In [16]:
import pandas as pd
from sklearn.preprocessing import MinMaxScaler, LabelEncoder
from sklearn.neighbors import NearestNeighbors
import joblib

# Load the dataset
data = pd.read_csv('tamilnadu_property_dataset.csv')

# Select relevant features
data = data[['title', 'location', 'price', 'size', 'rooms', 'type', 'bathroom', 'parking']]

# Handle missing values
data = data.dropna()

# Convert categorical features to numerical values
label_encoders = {}
for column in ['type', 'parking', 'location']:
    le = LabelEncoder()
    data[column] = le.fit_transform(data[column])
    label_encoders[column] = le

# Normalize numerical features
scaler = MinMaxScaler()
numeric_features = ['price', 'size', 'rooms', 'bathroom']
normalized_features = scaler.fit_transform(data[numeric_features])

# Create a DataFrame with normalized features
normalized_data = pd.DataFrame(normalized_features, columns=numeric_features)

# Initialize KNN model
knn = NearestNeighbors(n_neighbors=5, algorithm='auto').fit(normalized_data)

**Tasks to carry out**
1. In the property-data code, which three columns are converted to numbers with LabelEncoder?
2. Please carry on writing the property-data code from its last line.

**Recorded information**
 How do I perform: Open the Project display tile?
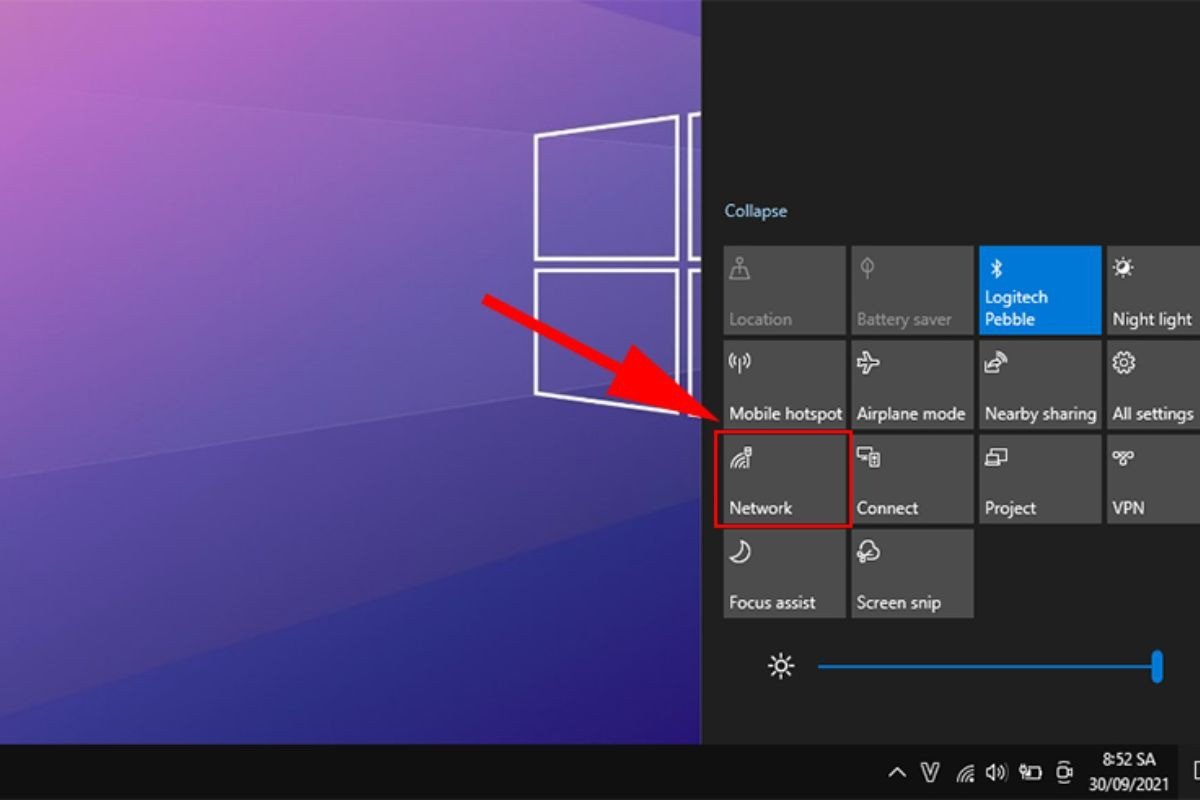[1039, 480]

**Task responses**
1. type, parking, and location

2.
# Save the model
joblib.dump(knn, 'house_recommendation_model.pkl')
joblib.dump(scaler, 'scaler.pkl')  # Save the scaler for normalization


['scaler.pkl']

In [17]:
def recommend_houses(user_preferences):
    """
    Recommend houses based on user preferences.

    :param user_preferences: A list of user preference values for features
    :return: DataFrame of recommended houses
    """
    # Normalize user preferences
    user_normalized = scaler.transform([user_preferences])

    # Find nearest neighbors
    distances, indices = knn.kneighbors(user_normalized)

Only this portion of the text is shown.